EXERCISE INSTRUCTIONS
[a] In the passage on rahui, rewrite the paragraph beginning "The principle behind it was twofold" in a shorter form, keeping its main facts.
[b] Print everything from "For birds, there" down to "which guaranteed sanctuary." in the passage on rahui, without any changes.

TEXT EXCERPT
For birds, there were also rahui which protected them in certain seasons, especially the lean seasons. Shellfish also had a rahui and it was often because of the shellfish spawning or being thin due to storm battering. So a rahui was placed as a sanctuary.

For people, there were places of rahui, places of sanctuary. Examples would include places for the dead – burial caves and grounds which guaranteed sanctuary.

The principle behind it was twofold. First, it was to acknowledge and respect tapu, the essence of being. Second, to protect their relationships whereby they had dignity, sacredness, worth and value. And the same was expressed in terms of tapu restrictions which concerned access so as to prevent violence.

With regard to the living, there were various ways of expressing sanctuary. For example, Maori were very quick to establish places where people come ashore from fishing – unga ki uta. This meant that those who came ashore came onto neutral ground not owned by anyone in particular, or where no one could tell them to get off. In this way they could come ashore with their fish and thus offer sustenance for their family, hospitality for others. For example, one rangitira, who had violated someone, sought a place of sanctuary. And in many instances, places of sanctuary are people. So he fled to this chiefly woman, Ngaka. Because he had arrived quickly enough at her pa, he was spared. She sent for another chief and asked him to take this man to his place and give him a role of lighting the fires ashore, whereby those who paddle on the harbour can come when they are wet or when they are hungry.

And this is how this rangitira played his role and made utu. He was protected by the mana of the chiefly woman.

DATA

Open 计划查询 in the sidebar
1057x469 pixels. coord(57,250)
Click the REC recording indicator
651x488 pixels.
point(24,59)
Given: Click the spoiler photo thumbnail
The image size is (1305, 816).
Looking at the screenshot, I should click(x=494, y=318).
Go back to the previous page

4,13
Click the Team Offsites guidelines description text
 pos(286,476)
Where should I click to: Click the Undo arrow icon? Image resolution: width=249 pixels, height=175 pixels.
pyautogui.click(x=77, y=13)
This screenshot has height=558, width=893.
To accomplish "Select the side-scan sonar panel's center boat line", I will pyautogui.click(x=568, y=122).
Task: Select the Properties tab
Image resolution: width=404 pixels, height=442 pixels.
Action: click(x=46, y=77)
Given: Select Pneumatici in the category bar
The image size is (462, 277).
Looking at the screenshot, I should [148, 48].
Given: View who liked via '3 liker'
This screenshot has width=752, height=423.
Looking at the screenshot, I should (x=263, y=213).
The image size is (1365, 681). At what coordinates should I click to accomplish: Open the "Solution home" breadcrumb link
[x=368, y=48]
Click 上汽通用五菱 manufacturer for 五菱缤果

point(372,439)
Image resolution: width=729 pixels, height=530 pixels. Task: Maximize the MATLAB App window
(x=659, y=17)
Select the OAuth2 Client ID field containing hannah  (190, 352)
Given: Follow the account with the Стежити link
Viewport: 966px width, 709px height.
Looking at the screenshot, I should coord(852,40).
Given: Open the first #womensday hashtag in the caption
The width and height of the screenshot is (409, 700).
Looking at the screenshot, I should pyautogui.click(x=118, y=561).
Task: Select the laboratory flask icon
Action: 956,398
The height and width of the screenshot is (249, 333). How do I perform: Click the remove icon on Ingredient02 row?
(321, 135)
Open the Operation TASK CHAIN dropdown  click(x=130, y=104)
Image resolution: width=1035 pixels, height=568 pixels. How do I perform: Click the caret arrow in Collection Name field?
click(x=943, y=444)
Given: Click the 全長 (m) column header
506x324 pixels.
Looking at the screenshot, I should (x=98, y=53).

ANSWERS TO THE EXERCISE
[a] The principle had two parts: acknowledging and respecting tapu, the essence of being, and protecting relationships marked by dignity, sacredness, worth and value. Tapu restrictions on access expressed the same principle and served to prevent violence.

[b]
For birds, there were also rahui which protected them in certain seasons, especially the lean seasons. Shellfish also had a rahui and it was often because of the shellfish spawning or being thin due to storm battering. So a rahui was placed as a sanctuary.

For people, there were places of rahui, places of sanctuary. Examples would include places for the dead – burial caves and grounds which guaranteed sanctuary.